* [TASKS FOR THIS EXERCISE]:
a. In the thread on placing balls in buckets, why can't the asker use division in the calculation?
b. Please rewrite the paragraph of the balls-in-buckets thread that begins "Second, is there another way" in fewer words, keeping its main facts.

* [PASSAGE PROVIDED]:
* START *
N unlabelled balls in M labeled buckets

combinatorics

So the question is how many ways are there to put N unlabelled balls in M labeled buckets.

One way (I think) I figured it out is $M^N$ ways to put each ball, divided by $N!$ permutations of ball ordering we don't care about:

$$M^N \over N!$$

First, is this correct?

Second, is there another way to approach it without using division? I need to calculate it in a non-prime modulo space so division isn't available. I really need a recurrence.


No, that expression isn’t correct. The correct expression is

$$\binom{N+M-1}{M-1}=\binom{N+M-1}N=\frac{(N+M-1)!}{N!(M-1)!}\;;$$

this formula is derived here. As André notes in the comments, this can be calculated without division, by using the identity

$$\binom{n}m=\binom{n-1}m+\binom{n-1}{m-1}$$

with the initial conditions $\binom{n}0=1$ for all integers $n\ge 0$ and $\binom0m=0$ for all integers $m>0$.
* END *
* [INFORMATION PROVIDED]:
* START *
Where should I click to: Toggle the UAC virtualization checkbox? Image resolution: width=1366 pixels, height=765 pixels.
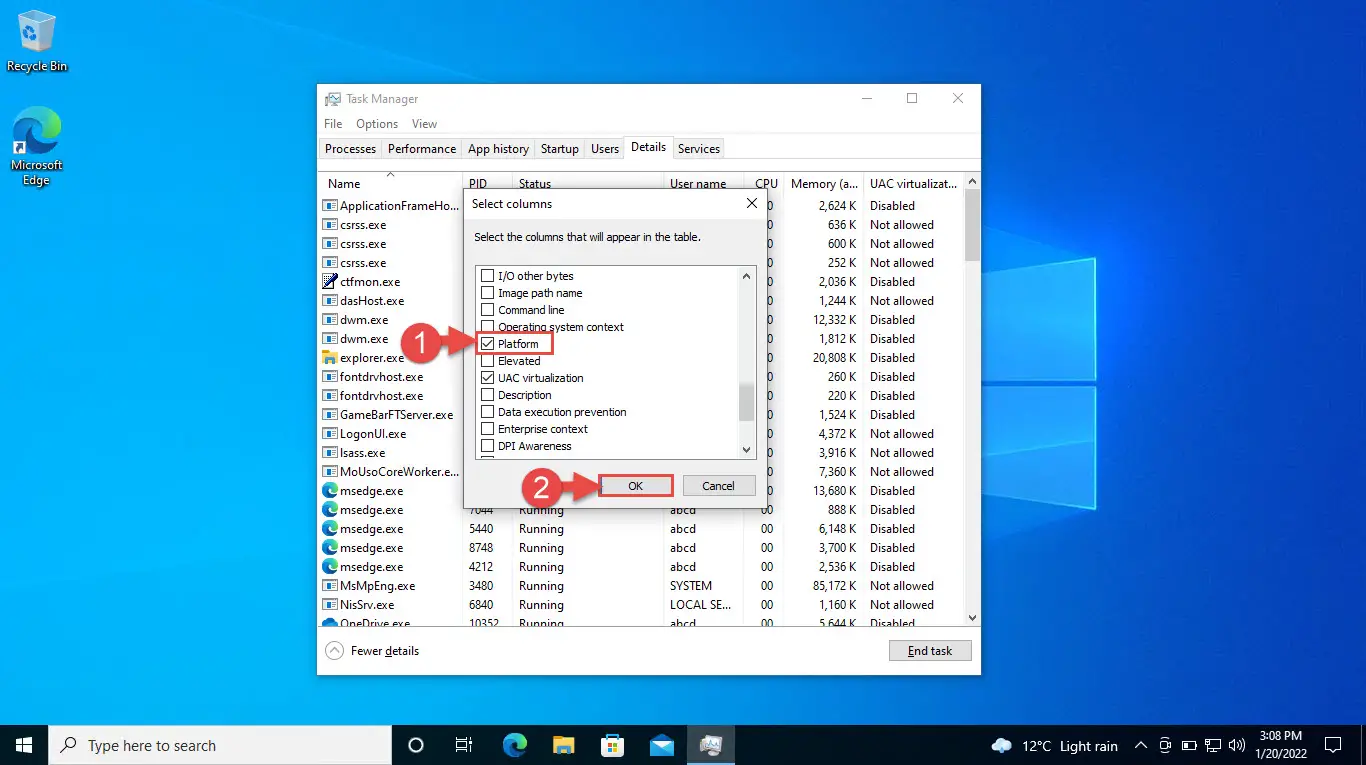[x=488, y=378]
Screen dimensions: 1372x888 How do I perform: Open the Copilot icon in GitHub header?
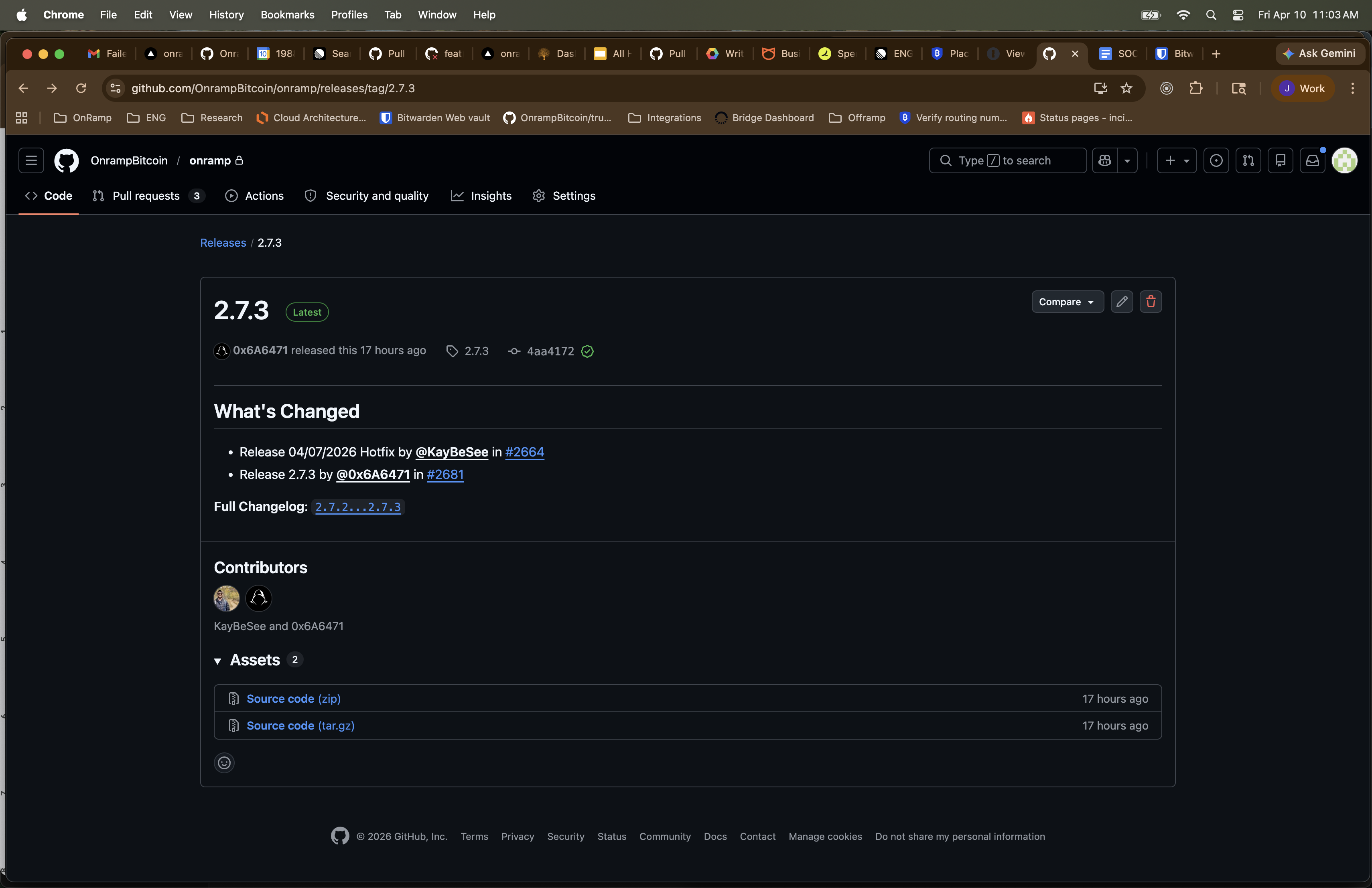click(x=1104, y=161)
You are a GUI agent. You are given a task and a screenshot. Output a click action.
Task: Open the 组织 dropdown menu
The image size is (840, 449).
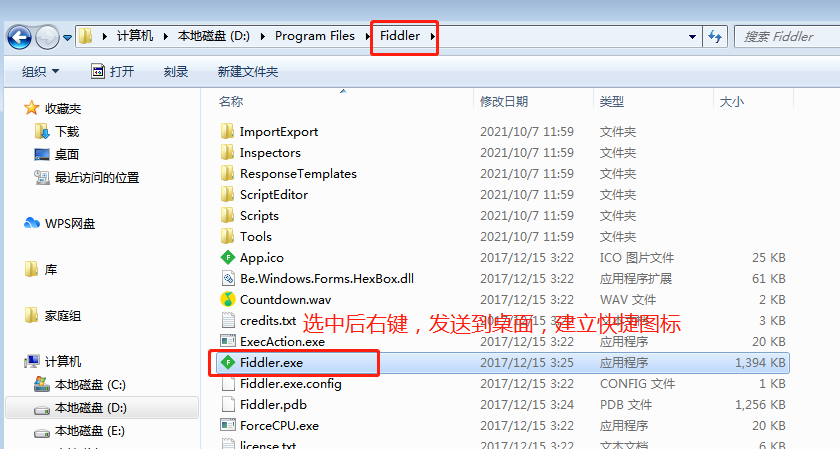[40, 71]
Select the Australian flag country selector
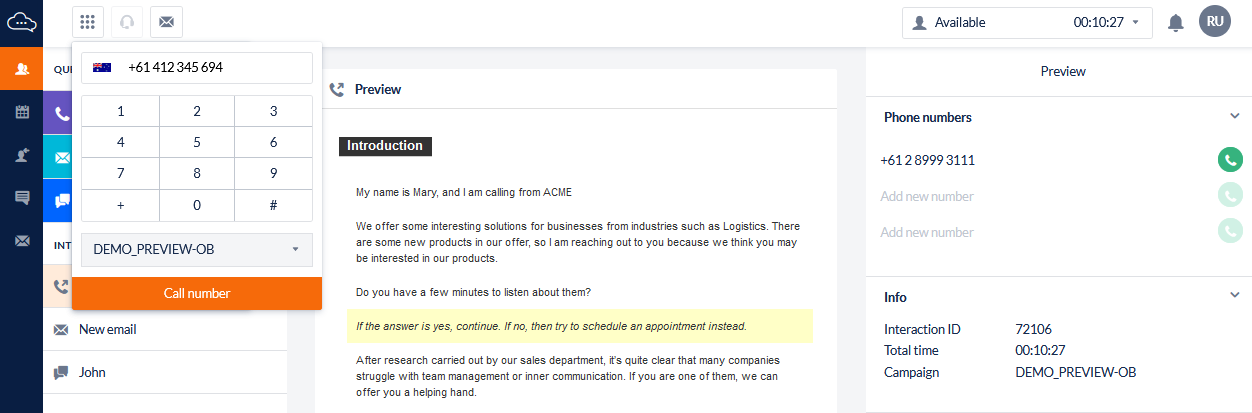 (102, 68)
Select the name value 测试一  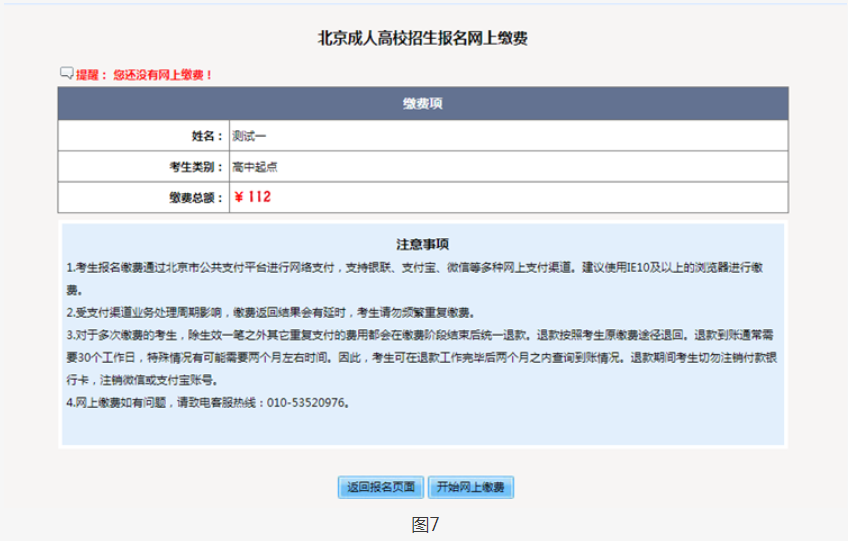(250, 135)
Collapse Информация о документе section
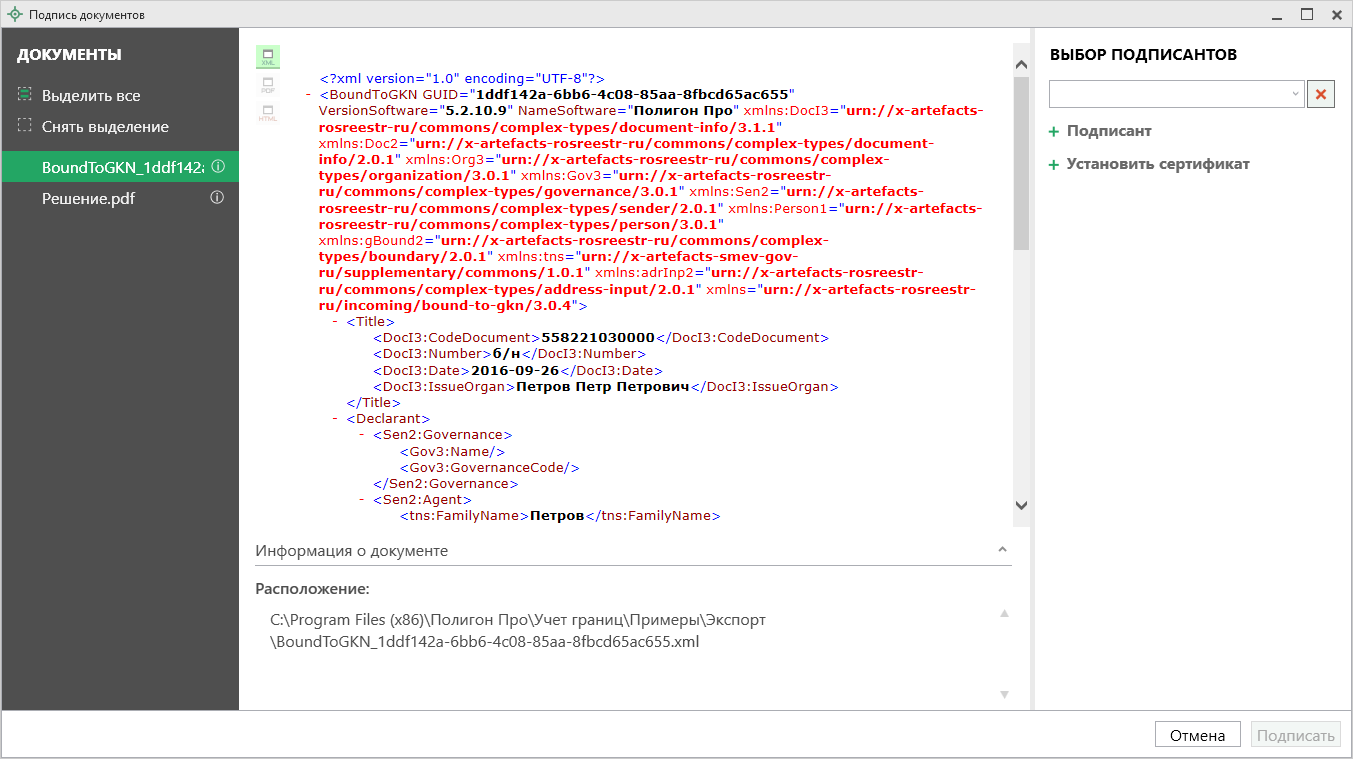The image size is (1353, 759). click(x=1002, y=550)
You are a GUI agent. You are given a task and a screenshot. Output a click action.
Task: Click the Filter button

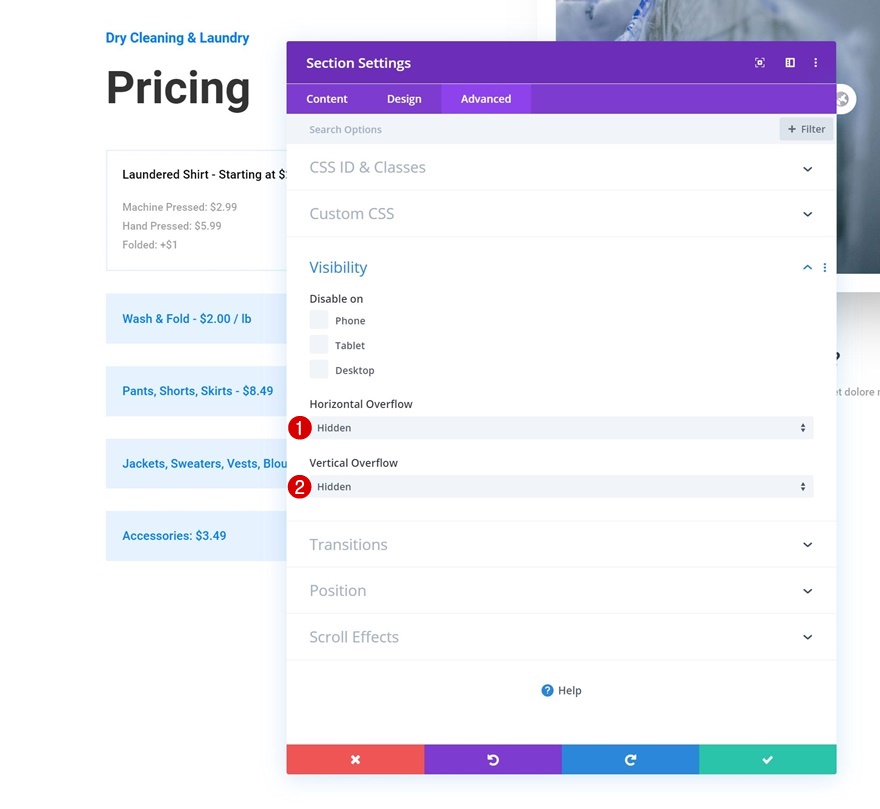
* END *
* [TASK-BY-TASK ANSWERS]:
a. The calculation has to be done in a non-prime modulo space, where division isn't available.

b. Can this be computed without division? Division isn't available in the non-prime modulo space being used, so a recurrence is needed.